Caroline Kennedy, daughter of the late President John Kennedy, will vet prospective running mates along with former Fannie Mae CEO Jim Johnson, who performed the same task for John Kerry in 2004 and Walter Mondale in 1984, and former deputy Attorney General Eric Holder.
Obama clinched the Democratic nomination on Tuesday and will be the first black candidate to lead a major U.S. party into a White House race.

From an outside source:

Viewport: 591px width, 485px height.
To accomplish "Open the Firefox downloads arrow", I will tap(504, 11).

His last Democratic rival, Hillary Clinton, refused to concede but called it "an honor" to have competed against him.
Clinton's supporters turned up the pressure for the New York senator to be named as Obama's No. 2, but Obama's campaign said the search process was just beginning.
"Senator Obama is pleased to have three talented and dedicated individuals managing this rigorous process," spokesman Bill Burton said. "He will work closely with them in the coming weeks but ultimately this will be his decision and his alone."

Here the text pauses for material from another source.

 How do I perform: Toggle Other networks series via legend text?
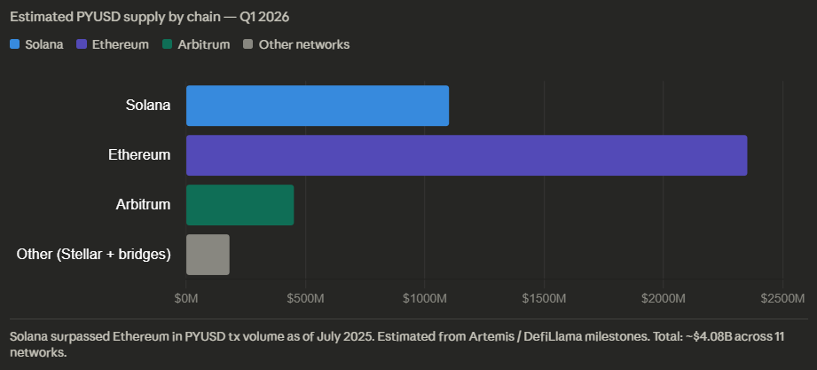tap(303, 44)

Obama returned to Capitol Hill to a hero's welcome from Democrats who swarmed to shake his hand, pat his back and hug him. He gained more support from prominent Democrats as the party turned its focus to the November election against Republican John McCain.
The Illinois senator took aim at McCain for his staunch support of the Iraq war during a speech to a pro-Israel lobbying group in Washington, saying the Arizona senator "refuses to understand or acknowledge the failure of the policy that he would continue."
Spoken to Clinton
"He criticizes my willingness to use strong diplomacy, but offers only an alternate reality—one where the war in Iraq has somehow put Iran on its heels," he said. "Senator McCain offers a false choice: stay the course in Iraq, or cede the region to Iran."
In the same speech, Obama tried to smooth relations with Clinton after their long and sometimes bitter nominating fight, calling her an "extraordinary candidate and extraordinary public servant."
He told reporters at the Capitol that he had spoken to Clinton "and we're going to be having a conversation in coming weeks. And I'm very confident how unified the Democratic Party's going to be to win in November."
Clinton, in a later speech to the same group, complimented Obama but offered no sign of when she would end her campaign.
"It has been an honor to contest these primaries with him. It is an honor to call him my friend," she said. "I know that Senator Obama will be a good friend to Israel."
Democratic leaders urged the remaining undecided delegates to the August convention to make up their minds by Friday, but few tried to hurry Clinton out of the race.
"That's up to her," House of Representatives Speaker Nancy Pelosi said of a timeline for Clinton to end her race. "She been through a very long and rigorous campaign. She's done beautifully. She has to wind down in her own time."
The victory by Obama, son of a black Kenyan father and white mother from Kansas, marked a milestone in U.S. history. It came 45 years after the height of the civil rights movement and followed one of the closest and longest nomination fights in recent U.S. political history.
Obama clinched the win after a wave of uncommitted delegates announced their support on Tuesday, pushing his total to 2,156, according to an MSNBC count. Clinton, who would have been the first woman nominee in U.S. political history, won more than 1,900 delegates.
Obama's achievement drew praise from a Republican Secretary of State Condoleezza Rice, the highest-ranking black in President George W. Bush's Cabinet.
"It's a country that has overcome many, many, now years, decades of, actually a couple of centuries, of trying to make good on its principles," Rice said.
"And I think that what we're seeing is, an extraordinary expression of the fact that 'we the people,' is beginning to mean all of us," Rice said, a reference to the opening line of the U.S. Constitution.
Clinton told New York members of Congress on Tuesday she would be open to becoming Obama's vice presidential running mate, and her backers turned up the pressure on Obama to pick her as his No. 2.
Robert Johnson, founder of Black Entertainment Television, said he wrote to the Congressional Black Caucus urging members to push Obama to choose Clinton.